Once I set up WireGuard for the first time, it all worked. I could toggle on and off the WireGuard and everything would work as it should, so I made a backup of the system.
A few days later, after I rebooted PFsense, the writeguard came on but it disabled the Unbound DNS. and when I went to enable it, I still would not get any traffic. Once I disable Wireguard, I'll get internet again.
I went and reinstalled the backup and same thing, it does not work.
The VPN I am using is TORguard, and I had the techs from TORguard remotely into my machine to set it up, and they have the same issue. they can ping their VPN traffic out and they can Ping my IPS traffic but there is a bug with switching between the two.

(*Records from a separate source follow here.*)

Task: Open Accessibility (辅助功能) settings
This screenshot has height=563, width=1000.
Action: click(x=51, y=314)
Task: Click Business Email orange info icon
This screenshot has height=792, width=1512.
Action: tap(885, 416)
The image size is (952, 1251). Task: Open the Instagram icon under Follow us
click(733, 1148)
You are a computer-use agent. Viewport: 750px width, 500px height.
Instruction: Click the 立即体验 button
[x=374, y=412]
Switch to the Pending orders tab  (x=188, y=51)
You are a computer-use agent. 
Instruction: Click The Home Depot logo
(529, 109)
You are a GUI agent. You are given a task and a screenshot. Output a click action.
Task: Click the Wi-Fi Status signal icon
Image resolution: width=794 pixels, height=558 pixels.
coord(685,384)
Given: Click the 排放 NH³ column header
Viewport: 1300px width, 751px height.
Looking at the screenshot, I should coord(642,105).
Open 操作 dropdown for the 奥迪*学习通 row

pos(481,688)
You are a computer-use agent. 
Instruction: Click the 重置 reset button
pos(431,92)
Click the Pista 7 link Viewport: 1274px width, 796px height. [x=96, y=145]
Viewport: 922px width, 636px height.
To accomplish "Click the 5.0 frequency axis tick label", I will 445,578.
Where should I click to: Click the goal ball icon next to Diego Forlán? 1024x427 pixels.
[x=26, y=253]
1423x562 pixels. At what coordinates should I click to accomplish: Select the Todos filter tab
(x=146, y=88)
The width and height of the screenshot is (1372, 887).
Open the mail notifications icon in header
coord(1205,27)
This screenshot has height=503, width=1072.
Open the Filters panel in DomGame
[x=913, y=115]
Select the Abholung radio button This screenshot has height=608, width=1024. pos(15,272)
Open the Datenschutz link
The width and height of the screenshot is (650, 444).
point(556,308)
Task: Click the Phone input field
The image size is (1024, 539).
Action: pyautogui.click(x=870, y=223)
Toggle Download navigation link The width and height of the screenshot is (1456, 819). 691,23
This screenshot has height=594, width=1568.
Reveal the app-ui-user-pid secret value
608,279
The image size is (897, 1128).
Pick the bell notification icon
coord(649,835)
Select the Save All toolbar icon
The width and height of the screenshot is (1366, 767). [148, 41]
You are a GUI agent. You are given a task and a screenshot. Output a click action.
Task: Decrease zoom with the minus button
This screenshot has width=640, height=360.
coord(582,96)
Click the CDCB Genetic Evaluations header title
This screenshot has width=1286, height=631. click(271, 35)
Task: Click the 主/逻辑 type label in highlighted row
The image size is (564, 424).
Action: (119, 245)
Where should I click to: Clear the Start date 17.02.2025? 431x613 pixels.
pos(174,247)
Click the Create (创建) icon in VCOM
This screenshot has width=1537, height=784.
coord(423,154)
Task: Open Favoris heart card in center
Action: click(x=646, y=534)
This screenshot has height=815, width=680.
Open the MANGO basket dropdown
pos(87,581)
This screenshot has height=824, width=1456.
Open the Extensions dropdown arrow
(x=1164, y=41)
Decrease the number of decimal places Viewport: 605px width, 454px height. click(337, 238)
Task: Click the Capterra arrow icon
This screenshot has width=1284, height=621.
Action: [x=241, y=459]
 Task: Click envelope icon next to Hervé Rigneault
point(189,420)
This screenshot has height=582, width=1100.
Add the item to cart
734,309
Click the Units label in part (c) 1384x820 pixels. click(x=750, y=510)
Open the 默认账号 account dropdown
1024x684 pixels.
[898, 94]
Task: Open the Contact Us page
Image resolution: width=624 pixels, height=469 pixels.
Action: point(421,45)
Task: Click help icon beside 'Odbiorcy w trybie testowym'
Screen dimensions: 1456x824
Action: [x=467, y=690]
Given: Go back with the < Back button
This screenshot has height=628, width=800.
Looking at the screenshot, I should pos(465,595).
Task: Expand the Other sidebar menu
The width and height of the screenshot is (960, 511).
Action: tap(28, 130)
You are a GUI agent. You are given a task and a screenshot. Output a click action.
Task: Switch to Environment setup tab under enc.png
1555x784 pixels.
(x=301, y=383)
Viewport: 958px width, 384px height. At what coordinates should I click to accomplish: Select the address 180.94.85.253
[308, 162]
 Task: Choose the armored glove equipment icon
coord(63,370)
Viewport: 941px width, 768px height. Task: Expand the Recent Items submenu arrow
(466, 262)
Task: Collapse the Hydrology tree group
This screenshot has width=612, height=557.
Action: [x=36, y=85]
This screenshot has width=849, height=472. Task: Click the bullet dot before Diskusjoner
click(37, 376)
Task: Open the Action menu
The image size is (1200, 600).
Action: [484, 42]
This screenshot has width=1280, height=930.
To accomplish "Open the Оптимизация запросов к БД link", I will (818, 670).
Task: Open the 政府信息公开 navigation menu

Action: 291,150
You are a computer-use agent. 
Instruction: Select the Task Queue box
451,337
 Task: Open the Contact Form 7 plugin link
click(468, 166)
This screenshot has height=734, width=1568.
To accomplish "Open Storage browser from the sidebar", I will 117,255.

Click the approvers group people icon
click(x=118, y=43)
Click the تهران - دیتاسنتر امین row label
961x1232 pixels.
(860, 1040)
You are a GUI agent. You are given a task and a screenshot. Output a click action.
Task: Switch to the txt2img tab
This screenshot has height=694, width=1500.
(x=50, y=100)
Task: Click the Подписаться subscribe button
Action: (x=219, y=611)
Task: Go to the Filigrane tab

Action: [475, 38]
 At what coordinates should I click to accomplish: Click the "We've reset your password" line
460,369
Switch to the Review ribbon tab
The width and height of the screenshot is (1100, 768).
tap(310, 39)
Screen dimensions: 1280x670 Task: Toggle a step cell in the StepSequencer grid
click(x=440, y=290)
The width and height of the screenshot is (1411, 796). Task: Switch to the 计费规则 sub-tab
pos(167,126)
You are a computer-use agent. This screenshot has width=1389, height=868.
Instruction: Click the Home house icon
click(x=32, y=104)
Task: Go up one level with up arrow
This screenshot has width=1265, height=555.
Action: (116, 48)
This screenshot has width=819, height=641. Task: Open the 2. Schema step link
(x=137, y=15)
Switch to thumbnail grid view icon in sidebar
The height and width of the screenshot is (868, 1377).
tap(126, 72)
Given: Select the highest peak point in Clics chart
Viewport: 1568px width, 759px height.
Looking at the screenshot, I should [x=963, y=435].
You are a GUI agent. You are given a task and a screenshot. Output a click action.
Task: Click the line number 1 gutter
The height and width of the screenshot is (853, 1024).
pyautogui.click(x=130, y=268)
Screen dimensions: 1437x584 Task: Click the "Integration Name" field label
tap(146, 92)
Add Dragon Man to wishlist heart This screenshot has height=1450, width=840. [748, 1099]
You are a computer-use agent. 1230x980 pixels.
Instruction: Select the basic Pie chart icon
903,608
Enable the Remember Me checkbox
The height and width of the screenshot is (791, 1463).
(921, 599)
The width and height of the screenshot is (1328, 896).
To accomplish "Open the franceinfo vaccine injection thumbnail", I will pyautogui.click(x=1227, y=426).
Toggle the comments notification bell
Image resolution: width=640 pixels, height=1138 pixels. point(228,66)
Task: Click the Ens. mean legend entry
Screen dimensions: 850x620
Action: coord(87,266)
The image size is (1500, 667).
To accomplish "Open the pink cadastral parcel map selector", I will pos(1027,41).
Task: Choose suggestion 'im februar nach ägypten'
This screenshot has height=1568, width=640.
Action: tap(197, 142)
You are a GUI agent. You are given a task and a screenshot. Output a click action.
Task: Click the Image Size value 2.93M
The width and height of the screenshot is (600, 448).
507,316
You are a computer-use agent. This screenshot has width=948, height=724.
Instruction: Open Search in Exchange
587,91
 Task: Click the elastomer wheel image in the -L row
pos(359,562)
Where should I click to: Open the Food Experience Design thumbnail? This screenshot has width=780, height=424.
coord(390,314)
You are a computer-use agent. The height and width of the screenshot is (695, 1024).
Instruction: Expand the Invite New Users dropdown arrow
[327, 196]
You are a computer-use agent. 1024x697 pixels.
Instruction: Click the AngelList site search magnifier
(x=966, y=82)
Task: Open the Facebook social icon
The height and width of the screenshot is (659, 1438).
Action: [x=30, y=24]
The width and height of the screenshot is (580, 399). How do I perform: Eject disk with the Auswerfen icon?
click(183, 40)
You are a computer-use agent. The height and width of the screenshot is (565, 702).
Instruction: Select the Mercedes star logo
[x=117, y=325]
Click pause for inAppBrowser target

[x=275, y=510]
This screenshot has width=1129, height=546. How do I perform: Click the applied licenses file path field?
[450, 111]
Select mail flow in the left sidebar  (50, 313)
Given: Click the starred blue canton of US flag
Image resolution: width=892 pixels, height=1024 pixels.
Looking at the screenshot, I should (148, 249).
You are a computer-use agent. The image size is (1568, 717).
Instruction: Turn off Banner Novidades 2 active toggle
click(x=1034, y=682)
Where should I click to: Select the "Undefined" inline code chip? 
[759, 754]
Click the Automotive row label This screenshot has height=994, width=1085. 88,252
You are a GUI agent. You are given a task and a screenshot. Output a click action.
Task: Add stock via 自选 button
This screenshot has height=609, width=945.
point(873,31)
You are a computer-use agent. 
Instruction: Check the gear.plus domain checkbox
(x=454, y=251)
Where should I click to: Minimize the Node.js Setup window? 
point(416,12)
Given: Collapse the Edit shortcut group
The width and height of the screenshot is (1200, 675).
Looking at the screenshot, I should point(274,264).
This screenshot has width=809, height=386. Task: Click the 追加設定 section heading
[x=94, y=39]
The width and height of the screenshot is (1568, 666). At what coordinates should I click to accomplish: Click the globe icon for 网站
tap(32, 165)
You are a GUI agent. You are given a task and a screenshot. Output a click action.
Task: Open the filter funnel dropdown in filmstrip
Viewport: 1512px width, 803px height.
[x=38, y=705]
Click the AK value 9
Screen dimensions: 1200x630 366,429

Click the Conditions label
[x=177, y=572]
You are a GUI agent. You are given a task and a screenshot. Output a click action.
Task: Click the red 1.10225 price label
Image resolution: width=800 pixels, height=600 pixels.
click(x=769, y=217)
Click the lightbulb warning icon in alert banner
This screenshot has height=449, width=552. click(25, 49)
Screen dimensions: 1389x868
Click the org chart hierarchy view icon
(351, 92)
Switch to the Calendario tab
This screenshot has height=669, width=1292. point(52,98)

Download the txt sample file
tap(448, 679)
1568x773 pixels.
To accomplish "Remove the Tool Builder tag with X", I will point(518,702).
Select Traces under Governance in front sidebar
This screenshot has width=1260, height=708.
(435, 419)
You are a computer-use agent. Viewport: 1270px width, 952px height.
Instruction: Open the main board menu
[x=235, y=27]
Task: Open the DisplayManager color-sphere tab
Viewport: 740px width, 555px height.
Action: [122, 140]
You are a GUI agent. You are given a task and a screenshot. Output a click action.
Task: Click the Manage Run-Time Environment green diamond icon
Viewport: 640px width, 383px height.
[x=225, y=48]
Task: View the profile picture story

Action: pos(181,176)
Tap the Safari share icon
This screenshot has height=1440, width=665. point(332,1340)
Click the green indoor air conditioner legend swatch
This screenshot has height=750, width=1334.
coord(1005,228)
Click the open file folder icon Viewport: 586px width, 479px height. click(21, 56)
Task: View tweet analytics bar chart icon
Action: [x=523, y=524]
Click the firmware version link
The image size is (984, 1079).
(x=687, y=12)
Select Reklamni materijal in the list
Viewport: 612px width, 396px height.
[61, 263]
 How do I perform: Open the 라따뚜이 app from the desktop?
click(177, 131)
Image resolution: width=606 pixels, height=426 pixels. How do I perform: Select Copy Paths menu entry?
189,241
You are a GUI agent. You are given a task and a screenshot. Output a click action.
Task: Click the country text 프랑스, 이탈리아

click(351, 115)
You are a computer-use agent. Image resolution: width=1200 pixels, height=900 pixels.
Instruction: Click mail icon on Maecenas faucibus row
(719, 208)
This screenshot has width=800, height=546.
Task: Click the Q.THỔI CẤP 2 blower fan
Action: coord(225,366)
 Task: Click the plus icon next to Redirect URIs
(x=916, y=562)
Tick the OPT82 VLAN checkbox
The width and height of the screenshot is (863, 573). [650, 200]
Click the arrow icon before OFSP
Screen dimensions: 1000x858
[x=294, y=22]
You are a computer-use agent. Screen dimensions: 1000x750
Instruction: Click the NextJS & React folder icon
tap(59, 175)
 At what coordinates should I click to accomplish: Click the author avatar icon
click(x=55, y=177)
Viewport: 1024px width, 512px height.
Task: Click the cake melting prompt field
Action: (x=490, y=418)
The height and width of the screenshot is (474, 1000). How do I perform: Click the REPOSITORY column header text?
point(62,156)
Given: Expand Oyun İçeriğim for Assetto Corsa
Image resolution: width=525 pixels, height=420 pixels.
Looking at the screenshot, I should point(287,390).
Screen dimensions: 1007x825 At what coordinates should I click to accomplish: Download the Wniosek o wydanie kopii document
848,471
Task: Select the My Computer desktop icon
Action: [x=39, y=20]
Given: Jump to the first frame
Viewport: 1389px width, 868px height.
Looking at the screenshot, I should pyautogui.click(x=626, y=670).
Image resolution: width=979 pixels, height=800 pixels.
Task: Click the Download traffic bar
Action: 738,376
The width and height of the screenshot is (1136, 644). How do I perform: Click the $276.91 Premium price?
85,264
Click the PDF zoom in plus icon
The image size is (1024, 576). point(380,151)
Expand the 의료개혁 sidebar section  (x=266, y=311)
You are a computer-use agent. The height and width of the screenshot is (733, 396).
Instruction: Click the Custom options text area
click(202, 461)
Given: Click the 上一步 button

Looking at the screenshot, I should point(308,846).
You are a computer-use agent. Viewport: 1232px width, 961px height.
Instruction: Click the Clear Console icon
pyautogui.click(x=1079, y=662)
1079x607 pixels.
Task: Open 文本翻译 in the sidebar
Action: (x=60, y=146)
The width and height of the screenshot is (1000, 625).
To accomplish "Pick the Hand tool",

Can anyone on here help me with this?
QuantumParadox
-
Is your public interface a static or moderate NAT? in facing or out. Try switching from static to strict NAT and checking all the settings both on the pfsense and server. Try tagging the lan outbound to the vpn interface too. glhf with wireguard
-
@QuantumParadox maybe also add wireguard's interface ip addresses to unbound's whitelist too
-
resolved! Issue was the following I corrected a few things on your config:
Your Outbound NAT configuration was malformed. I corrected it to utilize Hybrid mode and configured a single Outbound NAT for your Wireguard connection, which should be much cleaner. I updated your routing table to be Automatic and switched to Policy-based routing within the firewall rules under Firewall --> Rules --> LAN I updated the name of the interface for the Wireguard tunnel to be called TORGUARD and set the MSS clamping to 1350. This can probably be bumped back up to 1400, but I wanted to make sure the clamping was small enough to avoid fragmentation. I cleaned up some redundant firewall rules and a few other "odds and ends".